Job
Output the listing below as a JSON array of strings, one string per line, with blank lines omitted.
========
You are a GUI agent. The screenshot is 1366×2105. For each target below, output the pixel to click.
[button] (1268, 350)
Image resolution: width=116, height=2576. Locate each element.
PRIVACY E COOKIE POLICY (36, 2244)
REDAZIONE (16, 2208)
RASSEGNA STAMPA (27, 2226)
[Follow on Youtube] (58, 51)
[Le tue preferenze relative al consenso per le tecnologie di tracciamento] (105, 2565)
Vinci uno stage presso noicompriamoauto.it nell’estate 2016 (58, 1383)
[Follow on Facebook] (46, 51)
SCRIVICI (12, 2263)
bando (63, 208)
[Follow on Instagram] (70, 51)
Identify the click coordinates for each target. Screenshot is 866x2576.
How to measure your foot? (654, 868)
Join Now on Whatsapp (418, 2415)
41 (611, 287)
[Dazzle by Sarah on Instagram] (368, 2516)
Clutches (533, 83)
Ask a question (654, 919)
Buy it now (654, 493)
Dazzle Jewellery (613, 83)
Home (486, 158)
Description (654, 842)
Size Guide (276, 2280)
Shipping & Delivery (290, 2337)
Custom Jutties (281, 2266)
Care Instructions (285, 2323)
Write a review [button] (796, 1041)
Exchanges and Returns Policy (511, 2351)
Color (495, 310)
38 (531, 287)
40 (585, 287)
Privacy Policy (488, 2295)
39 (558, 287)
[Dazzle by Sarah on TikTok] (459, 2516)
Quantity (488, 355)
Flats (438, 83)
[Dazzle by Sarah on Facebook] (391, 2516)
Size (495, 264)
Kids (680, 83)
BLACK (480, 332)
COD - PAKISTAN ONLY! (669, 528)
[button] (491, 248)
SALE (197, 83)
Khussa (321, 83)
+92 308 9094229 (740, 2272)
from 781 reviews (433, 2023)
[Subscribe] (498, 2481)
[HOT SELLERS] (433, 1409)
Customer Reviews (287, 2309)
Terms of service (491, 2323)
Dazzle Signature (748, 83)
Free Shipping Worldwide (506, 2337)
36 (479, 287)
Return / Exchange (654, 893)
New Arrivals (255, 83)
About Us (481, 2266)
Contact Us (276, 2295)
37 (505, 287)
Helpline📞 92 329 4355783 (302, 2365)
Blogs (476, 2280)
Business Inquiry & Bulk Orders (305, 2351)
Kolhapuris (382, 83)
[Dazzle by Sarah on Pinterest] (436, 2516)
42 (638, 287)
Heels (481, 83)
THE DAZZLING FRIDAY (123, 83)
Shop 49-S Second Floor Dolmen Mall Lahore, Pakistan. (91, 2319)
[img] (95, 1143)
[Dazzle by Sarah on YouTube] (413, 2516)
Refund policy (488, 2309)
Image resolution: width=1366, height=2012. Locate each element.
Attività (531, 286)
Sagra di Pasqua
========
Finished exercise
[
  "You are a GUI agent. The screenshot is 1366×2105. For each target below, output the pixel to click.",
  "[button] (1268, 350)",
  "Image resolution: width=116, height=2576. Locate each element.",
  "PRIVACY E COOKIE POLICY (36, 2244)",
  "REDAZIONE (16, 2208)",
  "RASSEGNA STAMPA (27, 2226)",
  "[Follow on Youtube] (58, 51)",
  "[Le tue preferenze relative al consenso per le tecnologie di tracciamento] (105, 2565)",
  "Vinci uno stage presso noicompriamoauto.it nell’estate 2016 (58, 1383)",
  "[Follow on Facebook] (46, 51)",
  "SCRIVICI (12, 2263)",
  "bando (63, 208)",
  "[Follow on Instagram] (70, 51)",
  "Identify the click coordinates for each target. Screenshot is 866x2576.",
  "How to measure your foot? (654, 868)",
  "Join Now on Whatsapp (418, 2415)",
  "41 (611, 287)",
  "[Dazzle by Sarah on Instagram] (368, 2516)",
  "Clutches (533, 83)",
  "Ask a question (654, 919)",
  "Buy it now (654, 493)",
  "Dazzle Jewellery (613, 83)",
  "Home (486, 158)",
  "Description (654, 842)",
  "Size Guide (276, 2280)",
  "Shipping & Delivery (290, 2337)",
  "Custom Jutties (281, 2266)",
  "Care Instructions (285, 2323)",
  "Write a review [button] (796, 1041)",
  "Exchanges and Returns Policy (511, 2351)",
  "Color (495, 310)",
  "38 (531, 287)",
  "40 (585, 287)",
  "Privacy Policy (488, 2295)",
  "39 (558, 287)",
  "[Dazzle by Sarah on TikTok] (459, 2516)",
  "Quantity (488, 355)",
  "Flats (438, 83)",
  "[Dazzle by Sarah on Facebook] (391, 2516)",
  "Size (495, 264)",
  "Kids (680, 83)",
  "BLACK (480, 332)",
  "COD - PAKISTAN ONLY! (669, 528)",
  "[button] (491, 248)",
  "SALE (197, 83)",
  "Khussa (321, 83)",
  "+92 308 9094229 (740, 2272)",
  "from 781 reviews (433, 2023)",
  "[Subscribe] (498, 2481)",
  "[HOT SELLERS] (433, 1409)",
  "Customer Reviews (287, 2309)",
  "Terms of service (491, 2323)",
  "Dazzle Signature (748, 83)",
  "Free Shipping Worldwide (506, 2337)",
  "36 (479, 287)",
  "Return / Exchange (654, 893)",
  "New Arrivals (255, 83)",
  "About Us (481, 2266)",
  "Contact Us (276, 2295)",
  "37 (505, 287)",
  "Helpline📞 92 329 4355783 (302, 2365)",
  "Blogs (476, 2280)",
  "Business Inquiry & Bulk Orders (305, 2351)",
  "Kolhapuris (382, 83)",
  "[Dazzle by Sarah on Pinterest] (436, 2516)",
  "42 (638, 287)",
  "Heels (481, 83)",
  "THE DAZZLING FRIDAY (123, 83)",
  "Shop 49-S Second Floor Dolmen Mall Lahore, Pakistan. (91, 2319)",
  "[img] (95, 1143)",
  "[Dazzle by Sarah on YouTube] (413, 2516)",
  "Refund policy (488, 2309)",
  "Image resolution: width=1366, height=2012. Locate each element.",
  "Attività (531, 286)",
  "Sagra di Pasqua"
]